Restoration & Renovation
Historic Restoration of the Cavalier Hotel
Ninety years ago, the Cavalier Hotel was as grand as a venue could be, with movie stars, top jazz musicians, and U.S. presidents celebrating the mood of optimism and prosperity that marked the Roaring 1920s. History was embedded in the Virginia Beach, Virginia, oceanfront hotel: in the elegant rooms, in the saltwater pool, in the lower-level brick oven where game was roasted.
By the dawn of the 21st century, the seven-story hotel had plummeted in social stature and beauty, not helped by a stint as a U.S. Navy training site during World War II.
“It was a slow, painful death for the Cavalier,” says Greg Rutledge, FAIA, a principal of Hanbury, an architectural firm in Norfolk, Virginia. By 2012, the hotel was on the auction block, and every bidder but one intended to raze the hotel. Cavalier Associates, a group of six local business people, went against the tide and saved the icon.
Rutledge, who specializes in historic restoration and design, recalls his first glimpse of the hotel, set high on a sand dune against a backdrop of the Atlantic Ocean. “I remember thinking, ‘it doesn’t look that bad,’” Rutledge says. Then he walked inside. “It was falling apart. You could see the damage of the interior’s structural aspects literally tearing the exterior skin of the building apart.”
The resulting $81 million project ($45 million in hard construction) became a model of historic restoration, bringing together experts in design, construction, and specialty trades, and backed by local preservation incentives and historic-preservation tax credits, both federal and state. “It was a huge bundling of factors,” Rutledge says.
Rutledge and Hanbury project manager Richard Rusinak, AIA, committed to saving the defining features of the hotel, designed by Norfolk architect Clarence Neff, who oversaw much of the city’s architecture. Neff had begun with an innovative Y shape, which gives the hotel an “incredibly efficient floorplan,” Rutledge says, and ocean views from almost every room.

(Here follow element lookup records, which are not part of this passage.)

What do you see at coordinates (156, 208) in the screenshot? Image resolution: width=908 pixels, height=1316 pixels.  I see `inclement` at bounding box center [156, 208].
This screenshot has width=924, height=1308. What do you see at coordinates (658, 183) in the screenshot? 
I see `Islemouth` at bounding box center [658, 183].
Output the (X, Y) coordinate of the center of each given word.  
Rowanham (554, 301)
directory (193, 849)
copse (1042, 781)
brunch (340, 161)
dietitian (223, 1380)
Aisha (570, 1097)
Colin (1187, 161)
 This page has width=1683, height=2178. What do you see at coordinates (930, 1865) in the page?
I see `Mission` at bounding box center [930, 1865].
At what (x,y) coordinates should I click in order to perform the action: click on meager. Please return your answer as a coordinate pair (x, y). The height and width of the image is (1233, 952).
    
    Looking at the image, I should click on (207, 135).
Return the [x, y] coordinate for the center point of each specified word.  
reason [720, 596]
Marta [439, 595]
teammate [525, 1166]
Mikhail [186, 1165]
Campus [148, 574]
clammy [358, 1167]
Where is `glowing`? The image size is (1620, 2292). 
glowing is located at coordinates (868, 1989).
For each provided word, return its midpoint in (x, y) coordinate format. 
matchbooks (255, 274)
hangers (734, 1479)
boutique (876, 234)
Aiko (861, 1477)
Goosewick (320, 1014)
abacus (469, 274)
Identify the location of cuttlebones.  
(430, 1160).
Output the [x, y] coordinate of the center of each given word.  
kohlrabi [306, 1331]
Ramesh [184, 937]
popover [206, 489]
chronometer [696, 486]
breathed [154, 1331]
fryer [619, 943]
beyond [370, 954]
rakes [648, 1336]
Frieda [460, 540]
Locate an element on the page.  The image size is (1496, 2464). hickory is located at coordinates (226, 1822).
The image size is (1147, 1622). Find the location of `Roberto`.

Rusinak and Rutledge also oversaw an exacting restoration of the Cavalier’s major construction features: the masonry and cast-stone exterior and a beautiful interior of ornamental ironwork, decorative plaster, wood paneling, and terrazzo. “We identified, retained, and restored those,” Rutledge says. Fortunately, the first floor was historically intact, with all the original materials in different degrees of degradation, which set the hotel’s overall design for the project.
But the damage to the main floor, guestrooms, and basement, wrought by time and water, was astounding. The entire infrastructure—including plumbing, electrical work, and the security system—were unsalvageable. The former water tower—the six floors above the guest rooms—also was in deplorable condition.
The biggest challenge was the building’s corroded structural steel frame. Columns had rusted and expanded, exerting pressure on the masonry. The repair—keeping steel members in place without disturbing to the masonry exterior and the historic interior walls—was meticulously designed, using a floor-by-floor process of transferring or re-supporting loads from above. In the tower, crews replaced the steel and pieced together each corner, and reinstalled the balustrades and cornices with proper flashing.
The combination of restoring original features, or replacing them with historically accurate copies, was a rigorous process that involved expert subcontractors, including masons and plasterers, who worked with general contractor W.M. Jordan Co. in Newport News. “So many people poured their heart and soul into this building,” Rutledge says.
The historic character of the ballroom, so memorable for many local residents, had been hidden during a past restoration. Rutledge took what he had on record—one photo of the original room and a tiny diagram that showed it as rectangular with a half-rounded end of the east side—to academic experts. A mystery unfolded: “We took down partitions, and lo and behold, the round cornice was still there; so we knew where the cornice and pilaster capitals were.” The saltwater swimming pool also was returned to 1920s ambiance, thanks to historic photos.
The 1920s-era Hunt Lounge (now a restaurant called the Hunt Room) featured the massive fireplace where cooks roasted clients’ game that they had hunted on site. “It was probably our biggest shock,” Rutledge says.
The fireplace, which had been covered in paneling, had settled and detached from the exterior wall. Crews also found a gaping hole in the masonry wall’s smoke chamber. “We couldn’t jack it up,” Rutledge says. “We dug and dug, and never found the foundation of the building.” He and the team were left to document the size of the fireplace “to the nth degree,” photographing it from every angle, and meticulously disassembling each row brick by brick, setting them on pallets. After three months of slavish work, every brick in the fireplace is exactly where it had been.
Near the Hunt Room is a last-minute add-on: a distillery. “We were under construction when our clients thought, ‘Wouldn’t it be cool to have a distillery?’” Rutledge says. “We put it in the old laundry room. We had to restructure the center of the building. It’s phenomenal.”